As regards all others among God’s holy and chosen ones we know that that day is observed whereon, with their work finished, and the world conquered and finally trampled down, they were born from this into a better life, even one of everlasting blessedness.

In others is honoured the crowning of the struggle on their last day of dying life, but in John is honoured the first day; in him the very beginning is found hallowed.

And the reason of this is, without doubt, because he was sent from God to bear witness to the coming of the Light, lest when It came It might take the darkness by surprise, and the darkness might not comprehend It.

Now, John was a figure of the Old Testament, and showed in his own person a typical embodiment of the Law; and therefore John heralded beforehand the coming of the Saviour, even as the Law was our schoolmaster to bring us to the grace of Christ (Gal. 3:24).

But as touching this, that he prophesied while yet in the hidden depths of his mother’s womb, and while himself lightless bore testimony to the truth, we are to understand it as a figure.

While himself wrapped round with the veil and carnal ordinances of the letter, John by the Spirit preached unto the world a Redeemer.

And he testified that Jesus is our Lord even while for himself, working under the law, the birth of the new dispensation was still in the womb of the future, and not come to day.

[…] John came for a witness, to bear witness of the Light, that all men through him might believe (John 1:7).

When John had heard in the prison the works of Christ, he sent two of his disciples (Matth. 11:2).

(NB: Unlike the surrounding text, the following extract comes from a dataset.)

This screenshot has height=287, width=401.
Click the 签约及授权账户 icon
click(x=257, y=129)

This is the Law sending to the Gospel.

For John here was a figure of the Law, imprisoned in ignorance, lying in the dark, and in a hidden place, and he was fettered through misunderstanding within the bonds of the letter.

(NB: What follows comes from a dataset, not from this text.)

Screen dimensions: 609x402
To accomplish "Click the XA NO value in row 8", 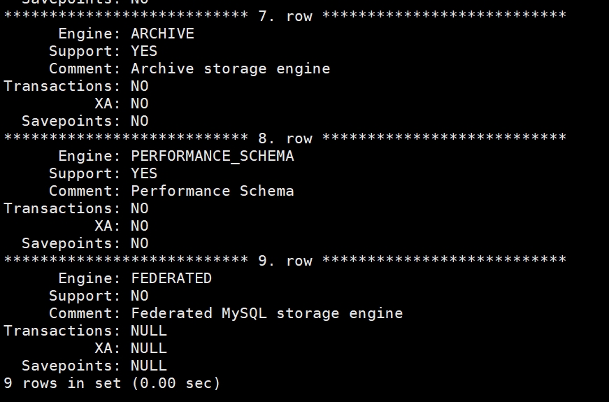I will click(140, 226).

Of him was it said that he was a burning and a shining light. When the whole world was wrapt in the night of ignorance, this Saint was kindled by the fire of the Holy Spirit.

He showed before men the light of salvation, and at the hour of the thickest darkness of sin, appeared like a bright morning star to herald the rising of that Sun so right gloriously radiant, the Son of righteousness, Christ our Lord.

Augustine of Hippo (354-430:  Sermon 20 on the Feasts of the Saints in the Old Breviary.